● PROBLEM DETAILS: Beginning with the line that holds "821x335 pixels.", copy each line through the end of the material below, exactly and with no pictures.

● EXERCISE INPUT:

"""

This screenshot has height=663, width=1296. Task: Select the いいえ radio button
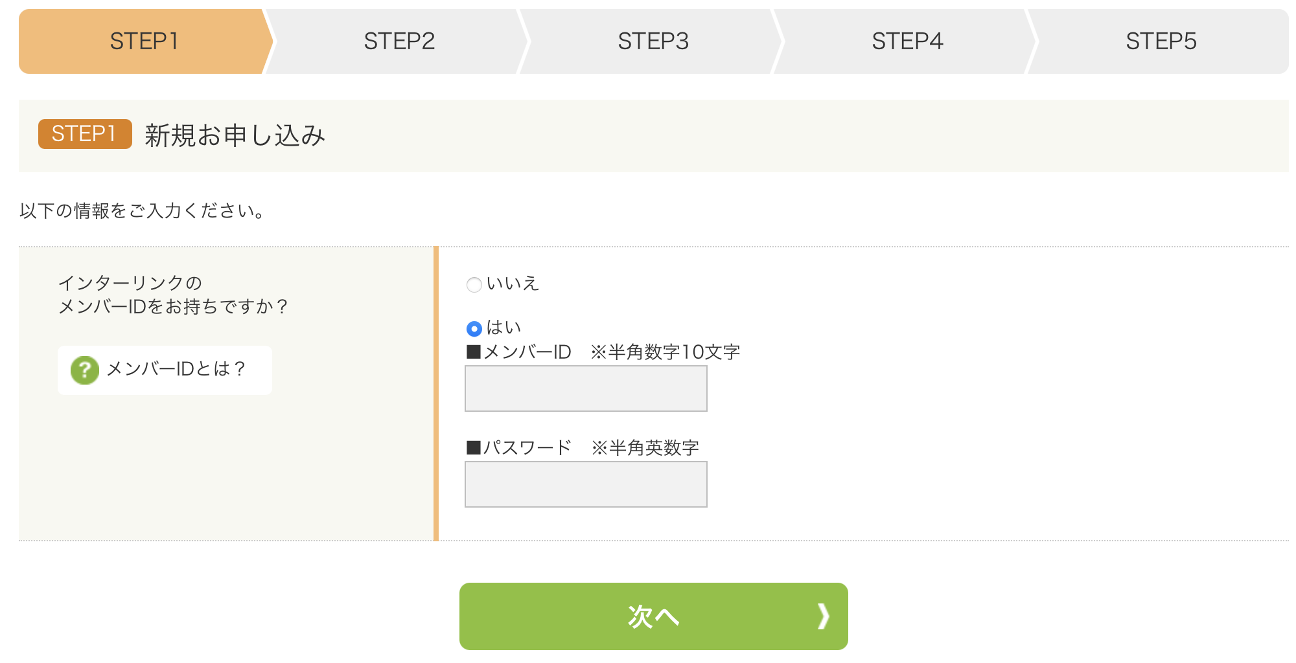click(474, 285)
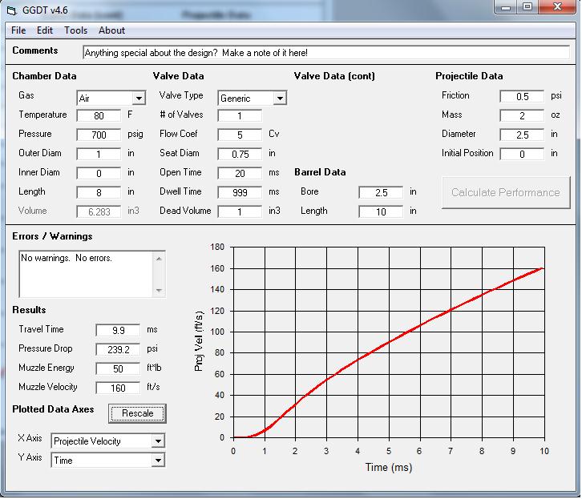Click the Calculate Performance button
582x499 pixels.
click(x=505, y=192)
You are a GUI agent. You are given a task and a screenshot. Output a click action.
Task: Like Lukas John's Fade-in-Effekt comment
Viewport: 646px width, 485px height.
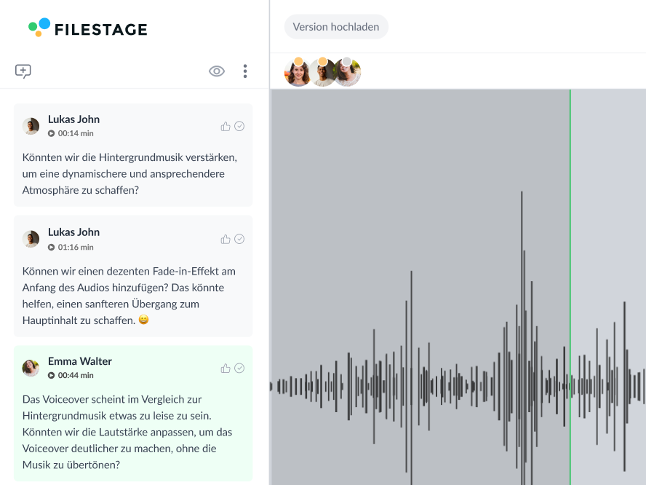225,239
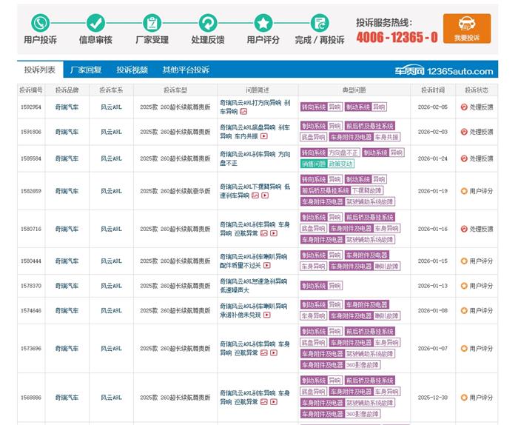Click 用户评分 status icon for complaint 1578370

coord(464,286)
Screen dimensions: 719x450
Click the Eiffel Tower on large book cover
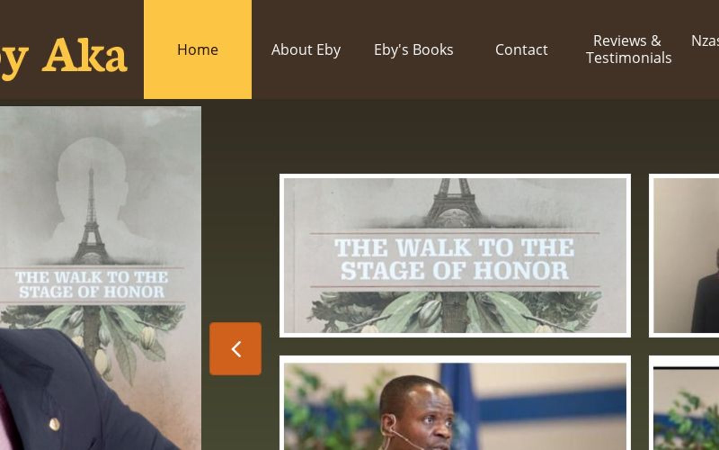(91, 215)
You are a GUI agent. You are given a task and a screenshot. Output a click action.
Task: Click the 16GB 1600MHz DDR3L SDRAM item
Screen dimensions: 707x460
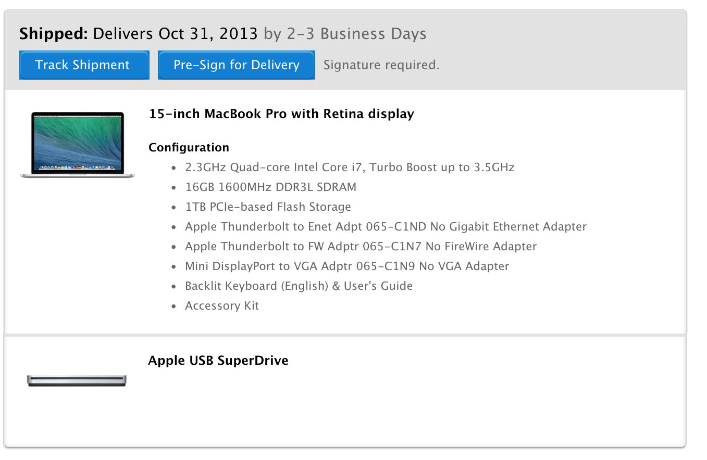click(270, 187)
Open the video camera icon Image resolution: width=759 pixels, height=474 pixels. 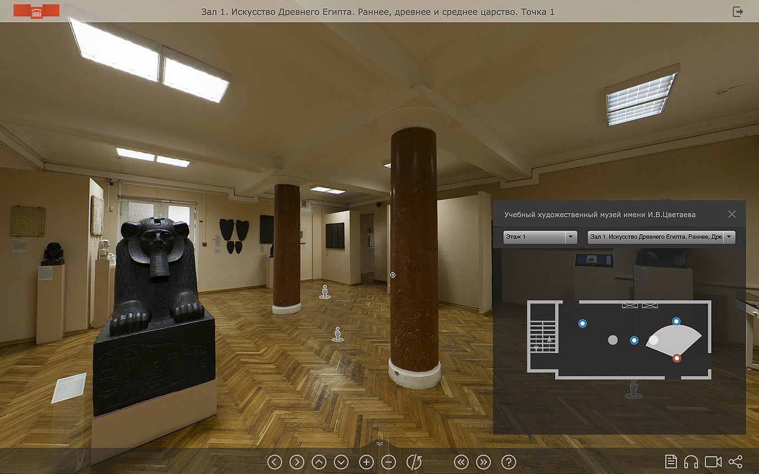click(713, 462)
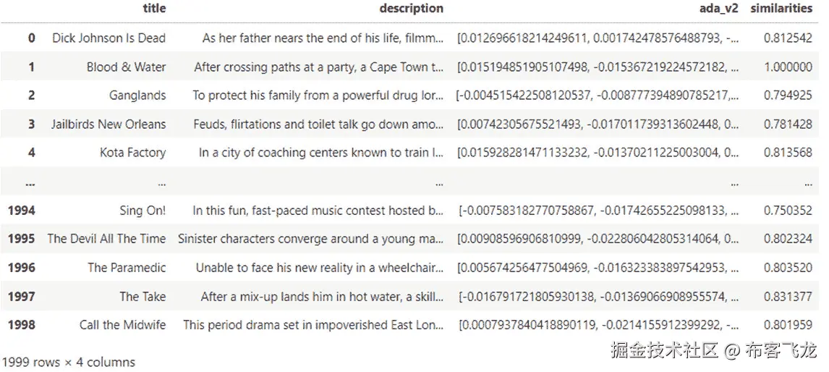Click the description column header
This screenshot has height=372, width=829.
tap(411, 9)

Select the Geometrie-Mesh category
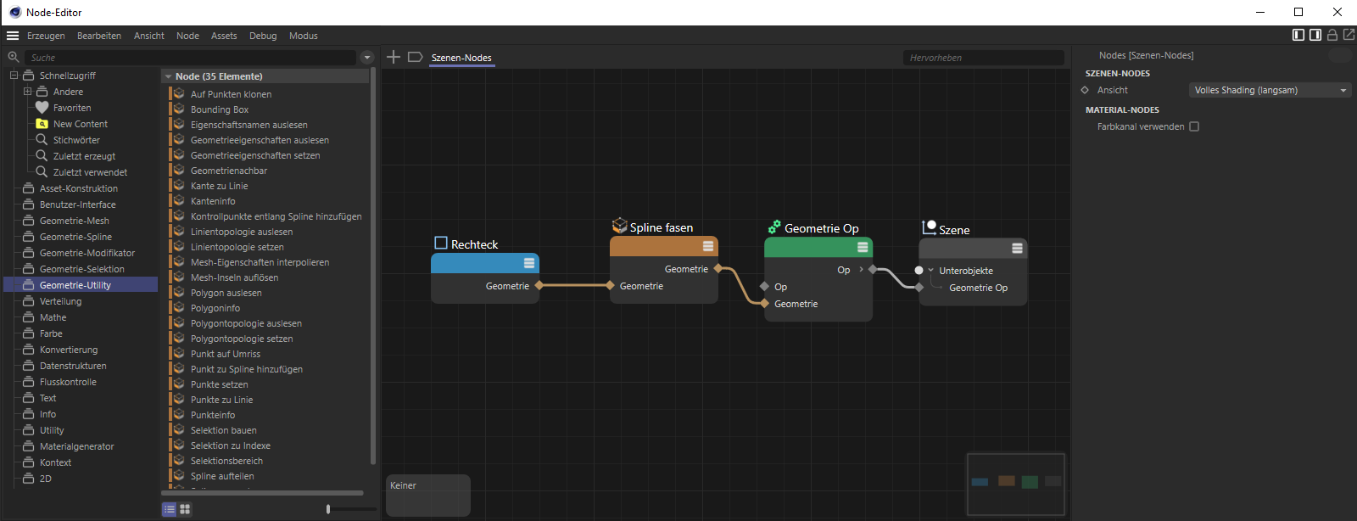coord(75,221)
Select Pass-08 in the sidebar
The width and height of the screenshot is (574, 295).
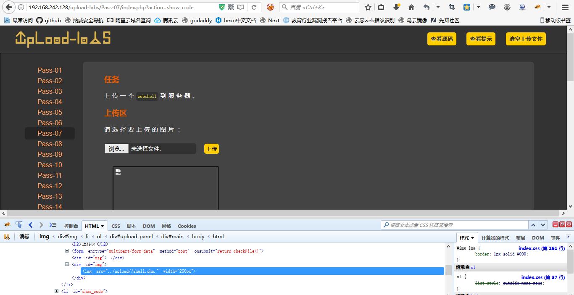(50, 144)
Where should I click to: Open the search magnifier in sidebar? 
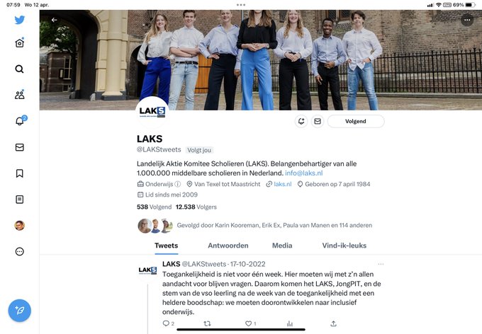(19, 69)
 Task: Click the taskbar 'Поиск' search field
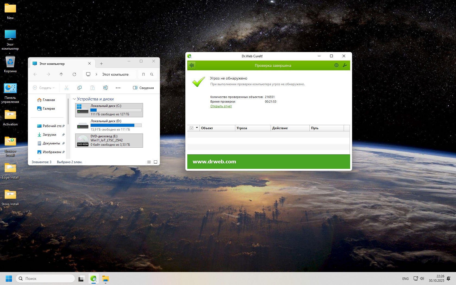tap(46, 278)
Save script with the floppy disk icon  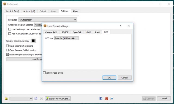[x=36, y=99]
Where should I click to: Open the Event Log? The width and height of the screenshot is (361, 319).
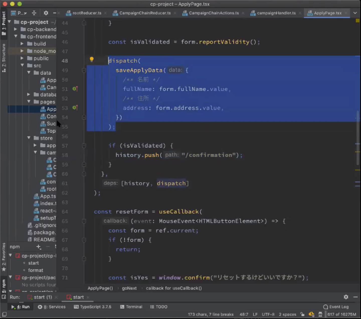click(x=336, y=307)
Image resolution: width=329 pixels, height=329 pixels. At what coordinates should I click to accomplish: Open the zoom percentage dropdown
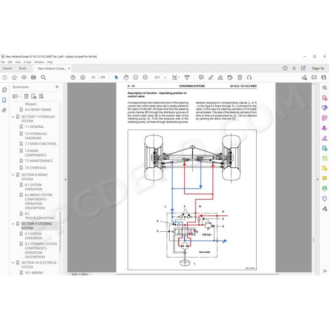(165, 78)
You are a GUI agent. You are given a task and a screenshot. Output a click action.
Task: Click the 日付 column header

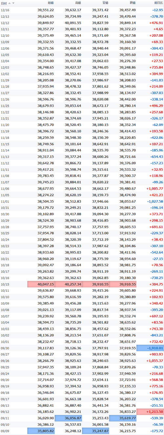(4, 3)
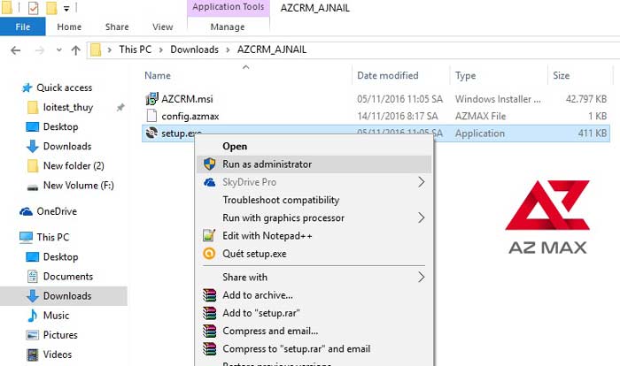The image size is (620, 366).
Task: Sort files by Date modified column
Action: coord(388,75)
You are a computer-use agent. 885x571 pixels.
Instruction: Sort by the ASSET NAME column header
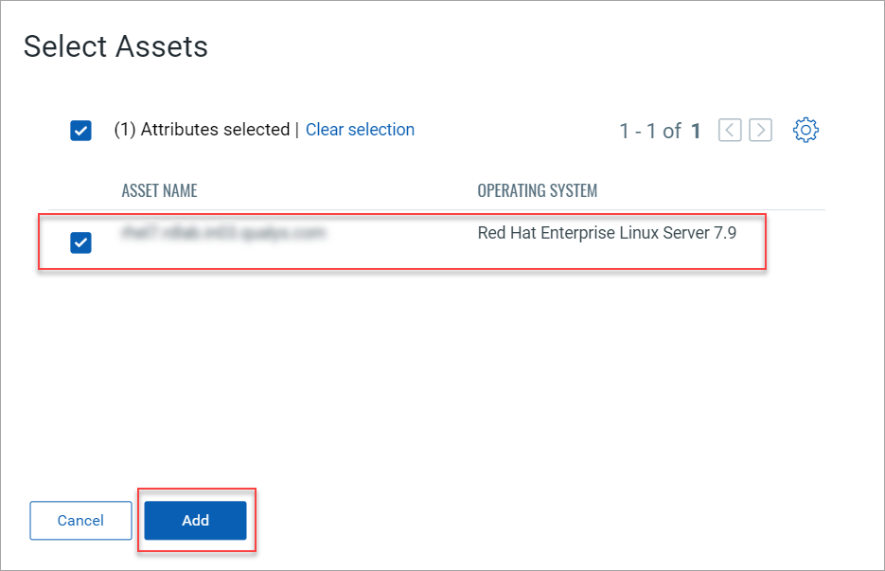[x=159, y=190]
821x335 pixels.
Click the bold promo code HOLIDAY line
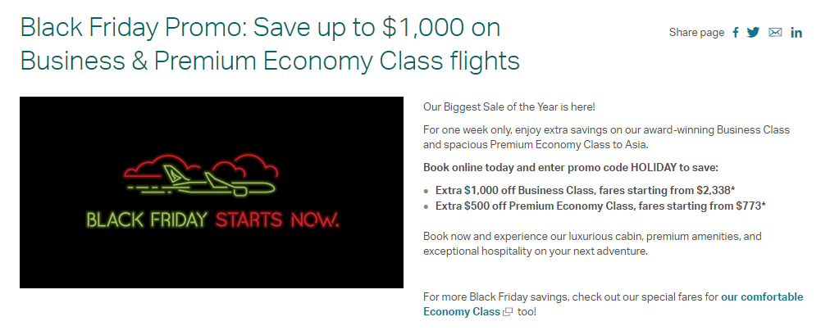coord(570,167)
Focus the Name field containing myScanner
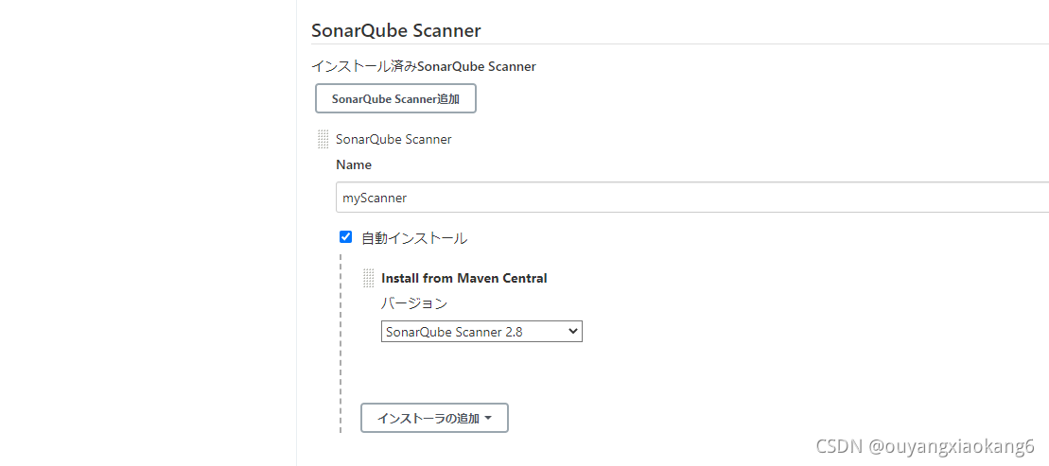 [x=691, y=198]
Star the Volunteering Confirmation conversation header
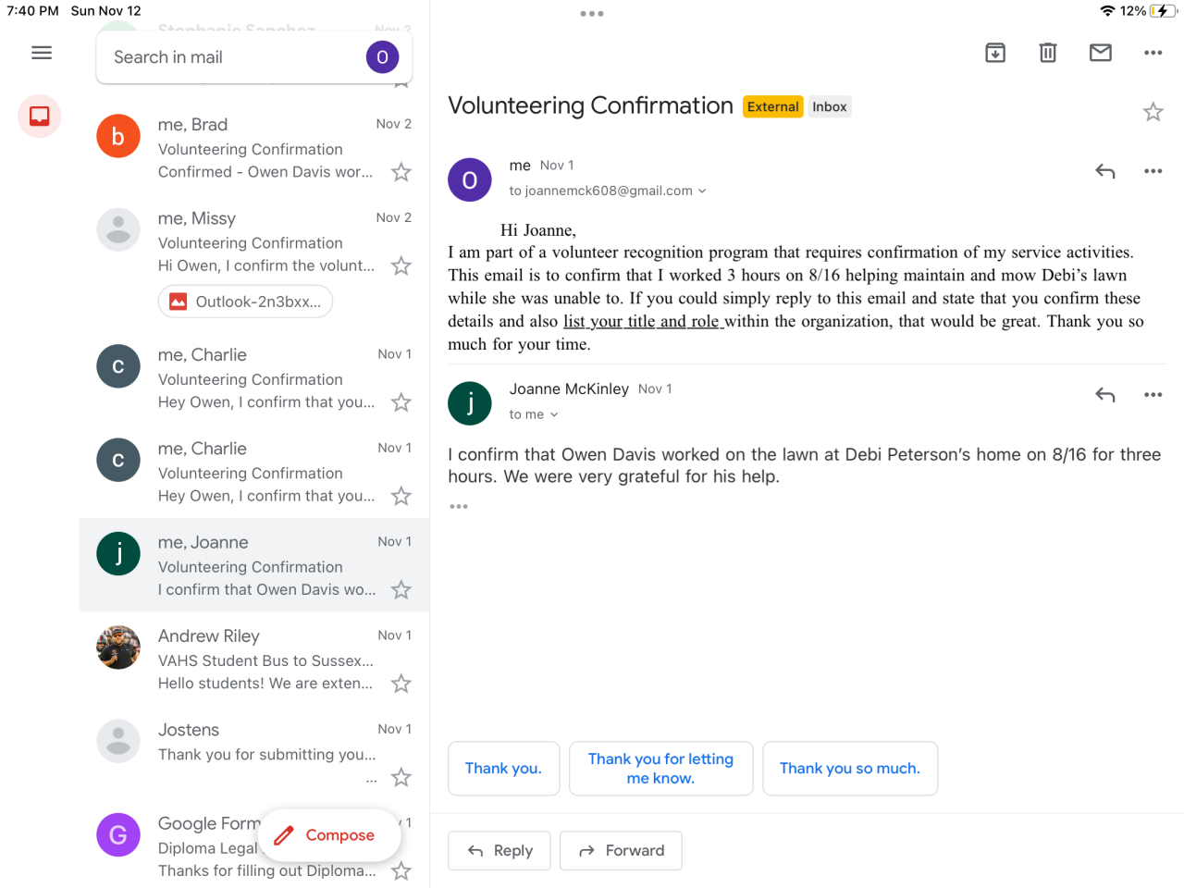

"""

● EXPECTED ANSWER:
821x335 pixels.
Click the bold promo code HOLIDAY line
coord(570,167)
Focus the Name field containing myScanner
 [x=691, y=198]
Star the Volunteering Confirmation conversation header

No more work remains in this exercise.